Please give these rows again, switching every "Task" to "Instruction" and leaving everything else unchanged. Leave the pictures out of your answer.

* BEGIN Entries supplied *

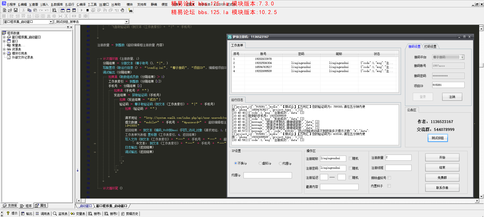Viewport: 484px width, 217px height.
Task: Select the 不换ip radio button
Action: 236,163
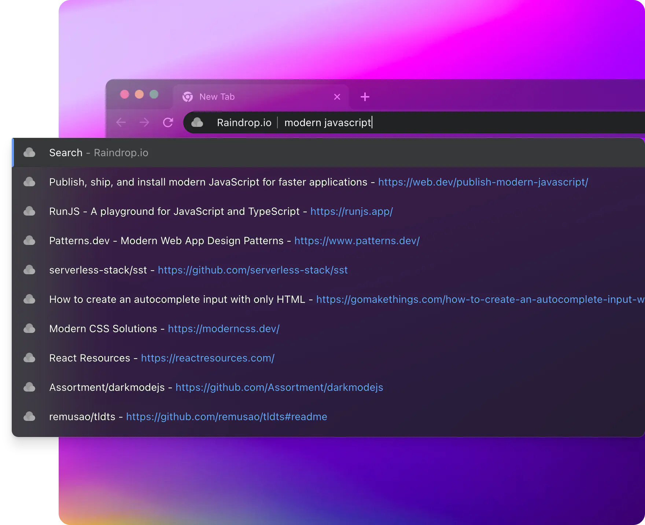Image resolution: width=645 pixels, height=525 pixels.
Task: Click the github.com/serverless-stack/sst URL
Action: pyautogui.click(x=253, y=270)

* END Entries supplied *

Result of the task:
Viewport: 484px width, 217px height.
Instruction: Select the 不换ip radio button
Action: 236,163
Image resolution: width=645 pixels, height=525 pixels.
Instruction: Click the github.com/serverless-stack/sst URL
Action: pyautogui.click(x=253, y=270)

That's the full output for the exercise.